Yale University said Tuesday it will remove a “problematic” doorway stone carving that depicts a Puritan settler aiming a musket at a Native American, a decision that follows criticism for initially covering up the musket with removable stonework.
Critics, including right-leaning media, have accused the Ivy League school in New Haven, Connecticut, of whitewashing history and being too politically correct. The university in February decided to rename Calhoun College because its namesake — 19th century alumnus and former U.S. Vice President John C. Calhoun — was an ardent supporter of slavery.
Yale had been under fire for decades for refusing to rename Calhoun College, with advocates insisting the name was racially insensitive.
The stone carving soon will be moved to another location, but it will be made available for public viewing and study, Yale officials said. The temporary stonework covering the musket will be removed after the relocation. The carving’s new home hasn’t been determined.

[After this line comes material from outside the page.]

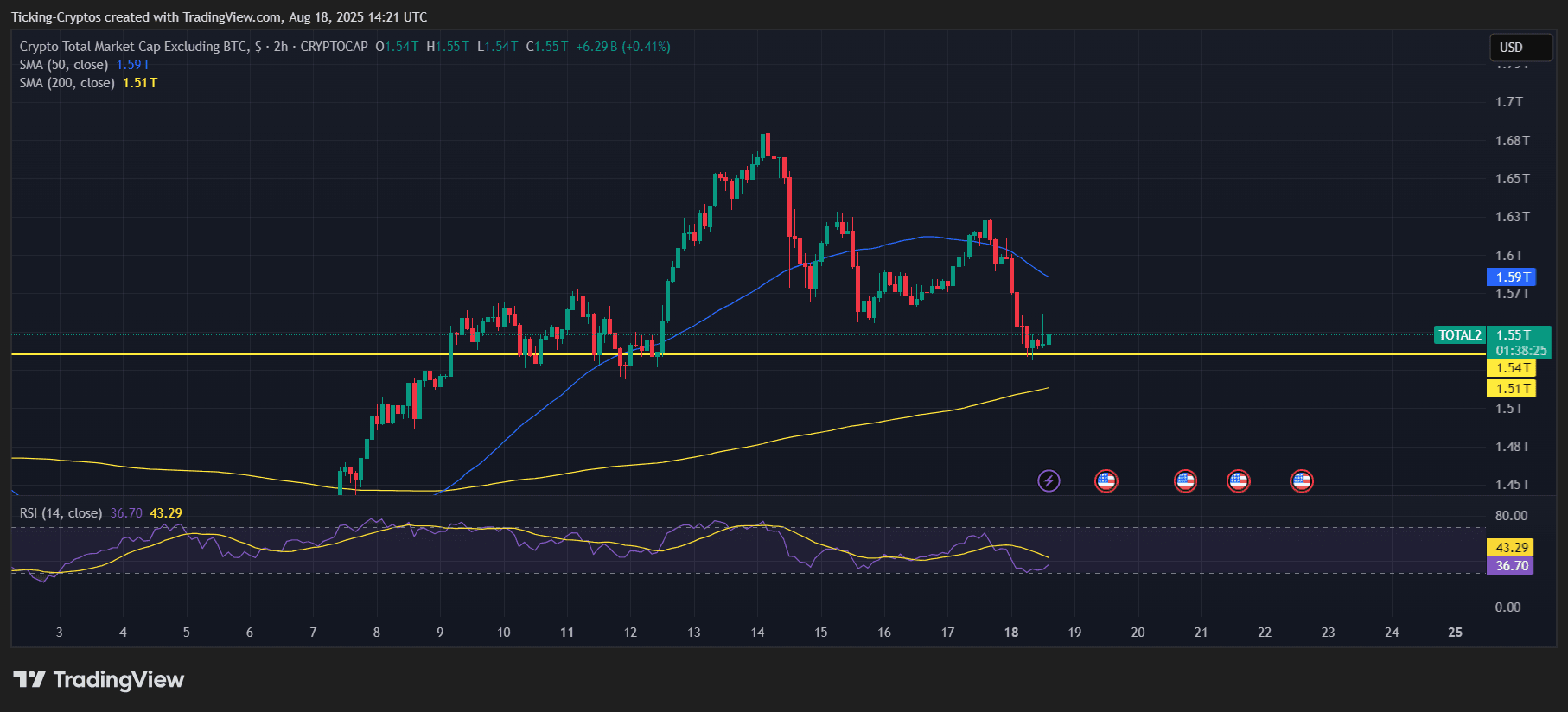Click the SMA (200, close) indicator legend
1568x712 pixels.
67,83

“We cannot make alterations to works of art on our campus,” Yale President Peter Salovey said in a statement. “Such alteration represents an erasure of history, which is entirely inappropriate at a university. We are obligated to allow students and others to view such images, even when they are offensive, and to study and learn from them.”
School officials said Tuesday that the decision to cover up the musket was made before Yale adopted new principles in December that were developed while deciding policy on renaming buildings. A school statement said Yale has an obligation “not to hide from or destroy reminders of unpleasant history.”
The stone carving was created for an entrance to Sterling Memorial Library when the building was constructed in 1929. The entryway had been seldom used for years, but recently was made the main entrance for the new Center for Teaching and Learning.
When the library was being renovated for the new center last year, school officials in charge of the project decided to cover up the musket after consulting with Yale’s Committee on Art in Public Spaces. Yale also consulted faculty and experts, who concluded the carving depicted a scene of warfare and colonial violence against Native Americans.
Yale officials said the project leaders “determined that leaving the depiction in place would have the unintended effect of giving it a place of honor that it does not deserve.”
“Covering over the problematic aspect of this carving is not consistent with the principles subsequently adopted by the university,” officials said in a statement. “Therefore, when the carving is relocated, the covering stonework will be removed.”
Leaders of the student-run group Association of Native Americans at Yale did not return messages seeking comment Tuesday.